Every year, an estimated 3,400 children in the United States are diagnosed with a brain tumor or brain cancer. Approximately one third of these children will survive no more than five years, making brain and spinal cord tumors the deadliest of all childhood cancers.

These kinds of tumors are considered to be the toughest childhood cancers to treat successfully due to several factors, including:

  1. Their precise cause is unknown;
  2. There are many different kinds of children’s brain and spinal cord tumors;
  3. Because the disease is rare and tissue samples of tumors are small, it takes time to test and validate new treatment options;
  4. Doctors and researchers are dealing with a growing child’s brain and body, so they must first ensure they avoid harming the child; and
  5. Funds for research and treatment options are limited, due to the relatively low rate of incidence, compared to other childhood cancers and diseases.

Today, across America…

Nine families will learn their child has a brain or spinal cord tumor;

A mother will grieve that her instincts about her child’s health were right;

A father will allow himself to cry, but only alone in the shower;

A six-year old child may try to grapple with her mortality.

Three families across America will mourn the loss of their child to a brain or spinal cord tumor. Friends, family and community will try to make sense of an untimely death and the unfulfilled promise of a life. At the same time, these same friends, family and community will join to celebrate the joy a child’s life brought to them, albeit brief and difficult.

Six families across America will transition to survivorship;

Parents will be grateful for another good MRI;

A mother will be too exhausted from providing constant care to her child to simply write checks to pay bills;

A father will again adapt his day, family and life to a new definition of normal, unlike any he had previously envisioned;

A sibling will wonder whether her parents will ever pay as much attention to her as they do her afflicted sister;

A survivor on the brink of adulthood will wonder if he’ll ever date, marry or have a family.

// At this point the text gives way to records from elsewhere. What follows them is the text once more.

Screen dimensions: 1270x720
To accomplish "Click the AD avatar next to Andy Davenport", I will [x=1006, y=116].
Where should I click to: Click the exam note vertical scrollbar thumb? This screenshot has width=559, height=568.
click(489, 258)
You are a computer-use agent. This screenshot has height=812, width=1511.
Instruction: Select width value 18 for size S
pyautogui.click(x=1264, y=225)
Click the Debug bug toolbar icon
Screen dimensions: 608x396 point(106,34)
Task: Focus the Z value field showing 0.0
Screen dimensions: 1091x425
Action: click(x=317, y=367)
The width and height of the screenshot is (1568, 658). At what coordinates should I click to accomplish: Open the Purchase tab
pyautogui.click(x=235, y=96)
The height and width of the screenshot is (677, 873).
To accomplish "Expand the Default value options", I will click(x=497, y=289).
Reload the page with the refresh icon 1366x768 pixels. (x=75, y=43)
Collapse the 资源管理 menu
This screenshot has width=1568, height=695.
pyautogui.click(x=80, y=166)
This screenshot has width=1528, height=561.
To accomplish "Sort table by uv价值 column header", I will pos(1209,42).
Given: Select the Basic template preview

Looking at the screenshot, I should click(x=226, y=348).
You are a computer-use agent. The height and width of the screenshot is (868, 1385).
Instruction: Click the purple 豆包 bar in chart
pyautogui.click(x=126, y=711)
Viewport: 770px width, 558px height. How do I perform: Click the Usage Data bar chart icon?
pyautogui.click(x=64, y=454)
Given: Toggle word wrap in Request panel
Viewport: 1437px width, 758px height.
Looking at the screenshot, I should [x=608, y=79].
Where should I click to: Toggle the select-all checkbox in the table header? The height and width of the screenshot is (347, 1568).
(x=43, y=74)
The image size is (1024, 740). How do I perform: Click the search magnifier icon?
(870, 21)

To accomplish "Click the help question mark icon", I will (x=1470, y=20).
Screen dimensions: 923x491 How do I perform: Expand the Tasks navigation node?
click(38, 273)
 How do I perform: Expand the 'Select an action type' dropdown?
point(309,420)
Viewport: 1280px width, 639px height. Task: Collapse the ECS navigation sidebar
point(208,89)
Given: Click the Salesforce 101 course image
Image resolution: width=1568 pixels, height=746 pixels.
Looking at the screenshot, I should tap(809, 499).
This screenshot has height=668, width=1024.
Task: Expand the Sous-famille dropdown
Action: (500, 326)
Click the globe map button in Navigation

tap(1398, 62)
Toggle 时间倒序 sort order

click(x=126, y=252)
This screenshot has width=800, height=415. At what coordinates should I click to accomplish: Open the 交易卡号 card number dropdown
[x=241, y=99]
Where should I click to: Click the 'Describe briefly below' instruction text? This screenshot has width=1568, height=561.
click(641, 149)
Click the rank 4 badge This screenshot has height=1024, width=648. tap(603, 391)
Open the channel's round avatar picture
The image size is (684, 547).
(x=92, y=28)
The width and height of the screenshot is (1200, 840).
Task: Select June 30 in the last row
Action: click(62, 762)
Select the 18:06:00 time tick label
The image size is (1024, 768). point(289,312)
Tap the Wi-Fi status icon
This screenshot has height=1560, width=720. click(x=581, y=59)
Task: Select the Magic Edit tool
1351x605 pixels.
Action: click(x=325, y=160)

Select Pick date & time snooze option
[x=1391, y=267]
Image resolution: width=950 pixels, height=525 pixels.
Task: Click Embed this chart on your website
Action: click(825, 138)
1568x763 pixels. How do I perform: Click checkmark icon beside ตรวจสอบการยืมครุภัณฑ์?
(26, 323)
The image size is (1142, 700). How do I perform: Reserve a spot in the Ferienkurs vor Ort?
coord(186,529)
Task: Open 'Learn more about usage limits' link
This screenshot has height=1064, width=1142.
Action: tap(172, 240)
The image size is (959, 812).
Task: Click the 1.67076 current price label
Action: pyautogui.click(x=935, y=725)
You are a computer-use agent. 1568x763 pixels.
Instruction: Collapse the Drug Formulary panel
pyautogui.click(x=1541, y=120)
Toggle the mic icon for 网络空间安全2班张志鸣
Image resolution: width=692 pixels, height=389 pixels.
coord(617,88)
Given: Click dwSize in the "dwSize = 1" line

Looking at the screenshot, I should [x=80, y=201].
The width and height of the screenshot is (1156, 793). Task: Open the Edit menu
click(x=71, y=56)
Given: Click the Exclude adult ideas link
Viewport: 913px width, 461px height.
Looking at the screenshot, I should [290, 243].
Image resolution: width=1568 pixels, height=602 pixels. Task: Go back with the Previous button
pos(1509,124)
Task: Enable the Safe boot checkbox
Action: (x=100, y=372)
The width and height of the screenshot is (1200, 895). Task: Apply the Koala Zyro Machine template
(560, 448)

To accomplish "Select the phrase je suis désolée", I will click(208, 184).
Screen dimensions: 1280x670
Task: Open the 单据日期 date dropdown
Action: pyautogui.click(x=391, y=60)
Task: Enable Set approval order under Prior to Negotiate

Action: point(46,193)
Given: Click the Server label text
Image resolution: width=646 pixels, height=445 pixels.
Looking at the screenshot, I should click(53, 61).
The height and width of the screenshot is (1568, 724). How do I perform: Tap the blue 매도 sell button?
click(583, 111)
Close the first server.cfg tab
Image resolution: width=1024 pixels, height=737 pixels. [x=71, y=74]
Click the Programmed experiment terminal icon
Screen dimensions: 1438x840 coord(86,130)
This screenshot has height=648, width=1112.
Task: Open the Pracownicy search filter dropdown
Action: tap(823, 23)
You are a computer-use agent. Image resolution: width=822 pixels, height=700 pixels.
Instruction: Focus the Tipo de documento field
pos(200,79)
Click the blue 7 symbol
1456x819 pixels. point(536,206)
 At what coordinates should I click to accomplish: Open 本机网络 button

There is hope for these children, as the survival rate has increased significantly over the past twenty years, with approximately 25,000 survivors living in the U.S. today. However, “survivorship” for children with brain or spinal cord tumors isn’t as bright as the survivorship that is celebrated with some other cancers. Two-thirds of those afflicted will suffer late effects such as cognitive damage, physical challenges and social isolation. In addition, measures such as unemployment are much more dismal among pediatric brain tumor survivors than among other pediatric cancer survivors.

Families facing this dreadful disease need help. They need resources for education, services, networking, and just plain emotional support. There are several non-profit organizations, such as the Children’s Brain Tumor Foundation that offer programs and assistance to these families in a variety of ways.

In addition, these organizations are tireless in their efforts to secure funding in support of ongoing research of the causes, treatment options, and possible cures of these deadly killers. A quick Internet search can offer up a plethora of resources that will fit the needs of almost every family traveling down this very difficult path.

While significant progress has been made in the areas of research, diagnosis and treatment, much more work remains to be done. Awareness is the first giant step in the right direction. From awareness comes education, and from education comes research, donations, and hopefully, someday – a cure.